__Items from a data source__
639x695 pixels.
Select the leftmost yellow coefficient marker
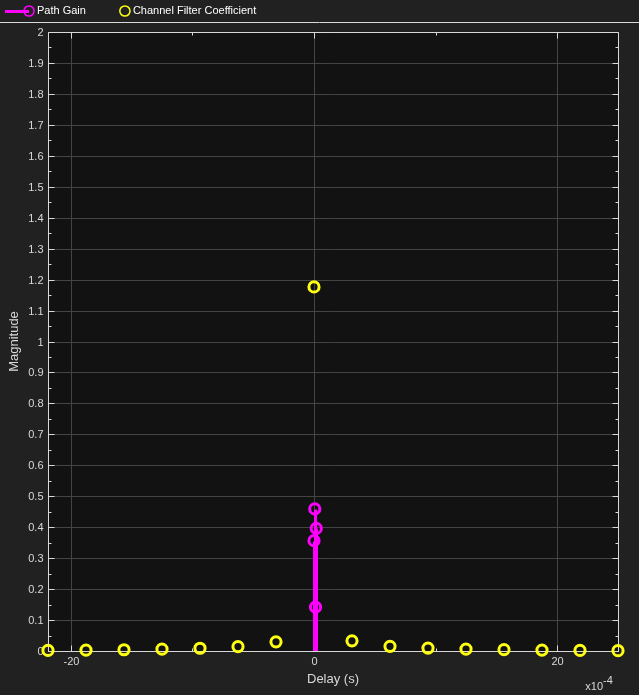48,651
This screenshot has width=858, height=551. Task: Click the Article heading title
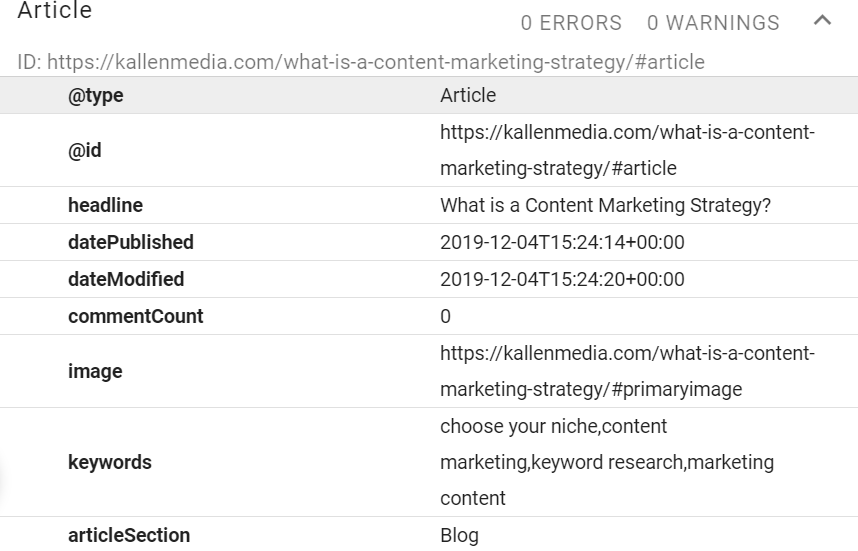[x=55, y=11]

__Description of the task__
Output every line of the records exactly, excluding all pictures.

__Task result__
639x695 pixels.
Select the leftmost yellow coefficient marker
48,651
This screenshot has width=858, height=551. Task: Click the Article heading title
[x=55, y=11]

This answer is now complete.